The purpose of this study was to analyze the effectiveness of the National Hockey League's (NHL) mandatory visor policy on the number and type of craniomaxillofacial (CMF) injuries.
Materials and Methods
A cross-sectional study was designed using the 2 databases: the NHL Injury Viz and the Pro Sports Transactions. CMF injuries and player characteristics from the NHL's 2009-2010 through the 2016-2017 seasons were obtained. The study outcomes of games missed and number of injuries were compared before and after the implementation of the league rule.
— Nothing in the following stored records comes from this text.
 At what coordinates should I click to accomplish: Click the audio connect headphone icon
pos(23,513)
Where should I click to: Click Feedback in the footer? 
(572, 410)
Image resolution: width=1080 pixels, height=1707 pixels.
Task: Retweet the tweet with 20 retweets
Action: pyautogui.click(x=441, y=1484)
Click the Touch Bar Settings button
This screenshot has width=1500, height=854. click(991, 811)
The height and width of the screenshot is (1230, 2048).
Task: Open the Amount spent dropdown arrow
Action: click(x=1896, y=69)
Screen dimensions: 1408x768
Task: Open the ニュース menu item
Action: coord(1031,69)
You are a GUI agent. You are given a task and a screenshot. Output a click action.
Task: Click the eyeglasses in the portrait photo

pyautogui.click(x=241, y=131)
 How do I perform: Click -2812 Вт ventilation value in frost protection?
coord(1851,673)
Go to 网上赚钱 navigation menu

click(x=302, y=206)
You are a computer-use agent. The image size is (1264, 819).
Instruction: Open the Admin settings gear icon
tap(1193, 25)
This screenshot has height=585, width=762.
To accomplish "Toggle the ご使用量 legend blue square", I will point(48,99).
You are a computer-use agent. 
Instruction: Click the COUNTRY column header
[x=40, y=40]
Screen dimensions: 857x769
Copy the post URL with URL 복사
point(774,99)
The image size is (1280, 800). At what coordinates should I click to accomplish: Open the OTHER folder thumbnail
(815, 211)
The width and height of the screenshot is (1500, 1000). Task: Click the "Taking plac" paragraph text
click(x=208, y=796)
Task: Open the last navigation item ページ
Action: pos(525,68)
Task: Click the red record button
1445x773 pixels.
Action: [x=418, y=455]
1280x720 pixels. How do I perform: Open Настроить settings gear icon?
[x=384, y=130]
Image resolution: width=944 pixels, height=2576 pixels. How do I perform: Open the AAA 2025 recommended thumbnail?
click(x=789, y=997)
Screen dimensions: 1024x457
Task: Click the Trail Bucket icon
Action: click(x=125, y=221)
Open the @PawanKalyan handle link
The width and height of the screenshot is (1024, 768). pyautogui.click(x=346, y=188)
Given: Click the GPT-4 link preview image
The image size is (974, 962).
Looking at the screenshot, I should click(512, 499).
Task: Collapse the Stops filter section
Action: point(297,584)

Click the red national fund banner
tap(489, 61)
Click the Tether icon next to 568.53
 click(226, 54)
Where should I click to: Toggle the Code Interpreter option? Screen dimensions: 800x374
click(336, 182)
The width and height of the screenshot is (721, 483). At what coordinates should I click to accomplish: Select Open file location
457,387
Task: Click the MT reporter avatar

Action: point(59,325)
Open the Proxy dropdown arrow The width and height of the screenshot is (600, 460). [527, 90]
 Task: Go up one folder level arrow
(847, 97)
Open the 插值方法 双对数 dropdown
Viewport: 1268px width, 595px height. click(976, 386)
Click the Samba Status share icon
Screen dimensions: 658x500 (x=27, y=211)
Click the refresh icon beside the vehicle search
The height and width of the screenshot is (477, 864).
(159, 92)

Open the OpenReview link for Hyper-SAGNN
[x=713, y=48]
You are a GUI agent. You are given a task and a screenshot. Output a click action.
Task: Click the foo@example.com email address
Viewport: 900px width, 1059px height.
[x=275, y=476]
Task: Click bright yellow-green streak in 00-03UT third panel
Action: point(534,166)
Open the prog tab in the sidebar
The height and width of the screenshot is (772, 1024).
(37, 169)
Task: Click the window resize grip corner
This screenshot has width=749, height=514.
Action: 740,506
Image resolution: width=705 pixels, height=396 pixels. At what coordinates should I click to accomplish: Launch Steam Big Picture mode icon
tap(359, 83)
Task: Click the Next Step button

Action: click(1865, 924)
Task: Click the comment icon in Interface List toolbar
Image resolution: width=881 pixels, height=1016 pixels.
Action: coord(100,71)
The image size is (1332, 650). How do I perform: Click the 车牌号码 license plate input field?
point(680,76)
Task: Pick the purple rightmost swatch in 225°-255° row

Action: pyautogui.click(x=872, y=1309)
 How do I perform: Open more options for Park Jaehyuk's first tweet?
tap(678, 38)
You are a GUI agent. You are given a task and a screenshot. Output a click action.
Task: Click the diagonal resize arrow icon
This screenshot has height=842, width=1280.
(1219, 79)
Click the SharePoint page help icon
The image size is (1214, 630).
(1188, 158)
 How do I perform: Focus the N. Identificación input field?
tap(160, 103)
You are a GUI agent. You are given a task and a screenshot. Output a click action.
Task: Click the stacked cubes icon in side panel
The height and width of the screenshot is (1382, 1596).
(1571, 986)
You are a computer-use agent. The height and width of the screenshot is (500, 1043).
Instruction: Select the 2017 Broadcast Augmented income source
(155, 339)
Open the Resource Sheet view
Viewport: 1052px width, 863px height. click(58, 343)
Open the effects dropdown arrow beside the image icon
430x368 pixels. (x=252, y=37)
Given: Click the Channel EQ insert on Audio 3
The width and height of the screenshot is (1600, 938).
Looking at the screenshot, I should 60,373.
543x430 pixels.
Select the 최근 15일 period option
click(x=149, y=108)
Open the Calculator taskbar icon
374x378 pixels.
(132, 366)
A total of 149 CMF injuries were included in the final sample. Following the mandatory visor rule, there were significant decreases in the total number of CMF injuries per season (14.3 vs 30.7, P = .01) and the number of upper face injuries per season (7.0 vs 16.7, P = .04). Although there was no difference in the ratio of upper facial injuries before and after the rule change, players who wore a face shield did have a lower proportion of upper face injuries among all CMF injuries sustained (42.9 vs 64.6%, P < .01). Ultimately, neither face shield use ( P = .49) nor implementing a mandatory face shield rule ( P = .62) changed the number of games missed when injury did occur.
Upper facial injuries were observed to be less common among players wearing face shields. After the NHL mandated face shields, there were significant decreases in the mean number of CMF and upper facial injuries per season. Face shields did not appear to influence the severity or downtime from injury that were sustained.
In the modern hockey era, players have access to better quality equipment and training. As a result, the sport is now more competitive and played at a faster pace than in the past. Of the 4 major sports leagues in North America, hockey had the highest prevalence of craniomaxillofacial (CMF) injuries compared with baseball, basketball, and football. Within hockey, the CMF region is known to be 1 of the most common locations of injury. Studies have shown that visor use decreases the occurrence of orbital and nonconcussive head injuries. Visors, or face shields, cover the top half of the face and are intended to protect the frontal bone, orbits, and malar eminences. Unfortunately, they are far from perfect as they leave the remainder of the lower and midface exposed ( Fig 1 ).
In the 2007-2008 NHL season, only 50% of players wore visors; this figure increased to 73% by 2013. The increase in voluntary use may be attributed to increased player awareness and carryover use from minor and junior leagues where visors have been mandatory. The NHL has been active in making efforts to reduce the number of player injuries, and, in response to growing concern, the league implemented a mandatory visor policy in 2013. The NHL rule change stated that current players who had played less than 25 games in the league at the time were required to wear a visor, along with any new players entering the league from then on out. As of 2017, 94% of active NHL players were wearing visors.
No studies have evaluated the results of the NHL rule change and whether the rule achieved its intended goal of reducing the number of facial injuries. The purpose of this study is to determine if the mandatory visor rule reduced the number and severity of CMF injuries. We hypothesized that the mean number of CMF injuries per season and the mean number of games missed due to injury would decrease after the 2013-2014 season.
Materials and Methods
This was a cross-sectional study designed to determine the efficacy of the face shield rule. The NHL releases weekly injury reports of players, and both the NHL Injury Viz and Pro Sports Transactions databases collect and organize these injury press releases. These 2 databases were cross-referenced to obtain a comprehensive list of injuries after removing duplicate entries. Injuries documenting head and face injuries from regular season play were collected from the 2009-2010 season through the 2016-2017 season. The 2012-2013 season was excluded from this study because it was shortened due to contract disputes. Any CMF injury that was sustained at the same time as another injury was excluded from the study. Injuries not pertaining to the CMF region could cause the return-to-play timeline to be altered depending on the severity of these non-CMF injuries. The NHL has a very stringent concussion protocol, so it is possible that a player who otherwise would be able to return to play from his CMF injury remained sidelined because he cannot clear the concussion protocol.
Location sites were divided into either upper or lower face injuries. The upper face was defined as any site that would be reasonably protected by wearing the mandatory face shield. The upper areas included eyeball, orbit, zygoma, and periorbital soft tissues. The lower face was defined as any site below the malar eminences and included the nose, mouth, jaws, and perioral soft tissues. If the injury location was unclear or not specified in the injury report, replays were obtained and used to determine the primary location of impact.
The study predictors were the visor/face mask status of the injured player (present or absent) and the timing with the mandatory visor rule (before or after). The study outcomes were the mean number of CMF and upper face injuries per season and the mean number of games missed secondary to injury. The number of games missed served as a surrogate for injury severity and was collected from Pro Sports Transactions and subsequently confirmed on The Hockey Reference database by tracking games played by the team before the injured player returned.